(Collection entries)
__________
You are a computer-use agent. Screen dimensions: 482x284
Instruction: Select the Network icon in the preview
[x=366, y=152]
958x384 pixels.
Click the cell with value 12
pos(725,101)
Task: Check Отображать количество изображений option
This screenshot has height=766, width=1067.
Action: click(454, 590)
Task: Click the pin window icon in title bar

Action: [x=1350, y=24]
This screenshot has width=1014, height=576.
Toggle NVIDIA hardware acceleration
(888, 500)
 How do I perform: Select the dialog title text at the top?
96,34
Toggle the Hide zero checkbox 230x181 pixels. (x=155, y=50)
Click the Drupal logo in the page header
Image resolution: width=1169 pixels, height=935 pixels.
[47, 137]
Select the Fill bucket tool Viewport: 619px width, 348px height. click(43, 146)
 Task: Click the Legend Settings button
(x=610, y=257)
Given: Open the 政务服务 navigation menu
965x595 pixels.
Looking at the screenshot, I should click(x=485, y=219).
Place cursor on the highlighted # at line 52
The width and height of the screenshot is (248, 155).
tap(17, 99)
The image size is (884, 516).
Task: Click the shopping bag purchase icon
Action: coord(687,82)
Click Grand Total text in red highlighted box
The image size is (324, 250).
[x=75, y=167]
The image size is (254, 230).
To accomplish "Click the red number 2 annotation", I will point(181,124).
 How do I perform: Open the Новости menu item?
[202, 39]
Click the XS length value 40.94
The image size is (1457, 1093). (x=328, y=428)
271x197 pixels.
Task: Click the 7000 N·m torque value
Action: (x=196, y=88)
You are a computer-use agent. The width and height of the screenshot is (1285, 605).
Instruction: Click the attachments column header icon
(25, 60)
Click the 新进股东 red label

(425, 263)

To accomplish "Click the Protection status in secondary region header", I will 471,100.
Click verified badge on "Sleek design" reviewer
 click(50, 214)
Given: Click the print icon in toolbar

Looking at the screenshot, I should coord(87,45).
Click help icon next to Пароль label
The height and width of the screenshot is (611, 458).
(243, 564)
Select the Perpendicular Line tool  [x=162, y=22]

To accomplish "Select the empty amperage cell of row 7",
__________
*Goal of the exercise*
Read the data above. Pull out each line in which the string "will" appears.

*Solved problem*
To accomplish "Click the red number 2 annotation", I will point(181,124).
To accomplish "Click the Protection status in secondary region header", I will 471,100.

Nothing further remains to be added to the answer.